You can claim that your sideshow was, in part, to honor the victims of the Tuscon tragedy all you want, but I find it interesting that at the ACTUAL memorial service, no mention was made of you, your group, your agenda, or your political stunt.

You know what I find rude and insensitive? People exploiting the deaths of others, even of loved ones, to push a political agenda that has virtually nothing to do with, and would not have prevented, the incident(s) being exploited.

This is how you honor them? By using their suffering and even death like a poker chip in a political game? By trying to use their victimhood as a shield against criticism?

It’s not just rude and insensitive, it’s downright disgusting.

You should be ashamed. But I’m pretty sure you’re not. Which is why I don’t much bother any more.

So far that one “wasn’t worth publishing”.

In response to commenter “Country Tea”, she asserted:

No one is going to take your rights away Country Tea. 

To which I responded:

“No one is going to take your rights away Country Tea.”
Especially not the Brady Campaign, that’s why they tirelessly fight for your rights.
For example:  They strongly supported the effort to overturn Washington DC’s unconstitutional ban on defensive firearms in the home.
Well, they strongly supported the effort to overturn Chicago’s unconstitutional ban on defensive firearms in the home.
Well, they strongly oppose the proposed ban of certain types of firearms specifically protected by the second amendment under the “in common use” language used by the supreme court in the Heller decision.
Well, they strongly support the property rights of individuals re: the ability of citizens to lawfully sell their privately owned property without the interference of the government.
Well, they strongly support the right of law abiding citizens to practice the “bear” part of “keep and bear arms” and carry defensive firearms in public.
Well…never mind all that.  They really don’t want to take any of your rights away;  just ask them, they’ll tell you.
That comment was likewise deemed unworthy of publication.
Just not worth it I guess.

As a matter of fact, I do feel lucky…

…but not for the reasons that CNN Money implies:

The United States holds a disproportionate amount of the world’s rich people.
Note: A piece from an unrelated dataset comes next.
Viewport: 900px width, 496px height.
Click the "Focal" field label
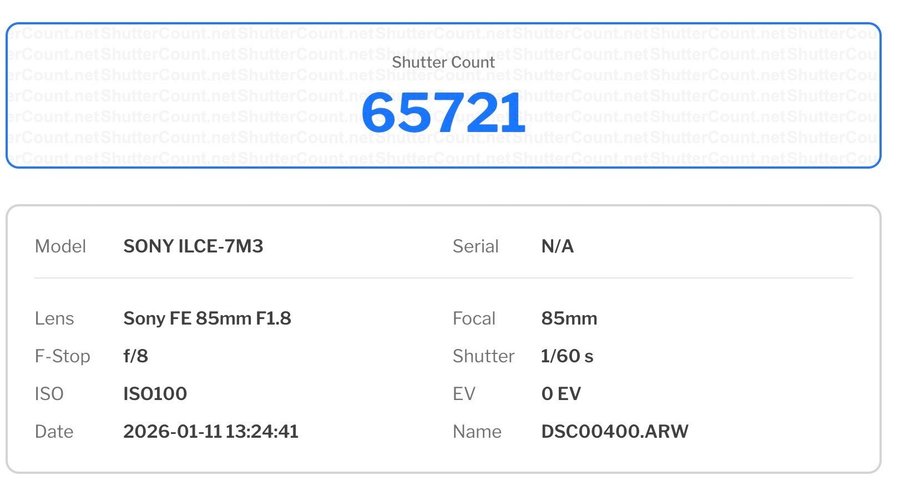474,319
So where do these lucky rich people live? As of 2005 — the most recent data available — about half of them, or 29 million lived in the United Statesanother four million live in Germany. The rest are mainly scattered throughout Europe, Latin America and a few Asian countries.

The implication, of course, being that we Americans and Germans, and other western societies have achieved wealth through nothing more than “luck”.

As I said in the title of this post, I do feel very lucky (I actually prefer the term “blessed”) to have been born into a society that fosters personal achievement and success and not into one of the cesspools that punishes it.

But that’s as far as the luck goes.  It isn’t “luck” that has resulted in the success of the western world, it is a superior economic, governmental and societal model.  I’m very blessed to have been born into that superior society, but the success that free-market, democratic societies enjoy over other societal models has nothing to do with luck.

As a side-note:  Saying that the US has a “disproportionate amount of the world’s rich people” is like saying that bodies of water have a disproportionate amount of the world’s fish.

OF COURSE you’re going to find a “disproportionate” amount of things in the places that make it possible for them to exist.  That this would be surprising to the geniuses at CNN money says more about their biases and ideology than it does about the “distribution of the world’s wealth”.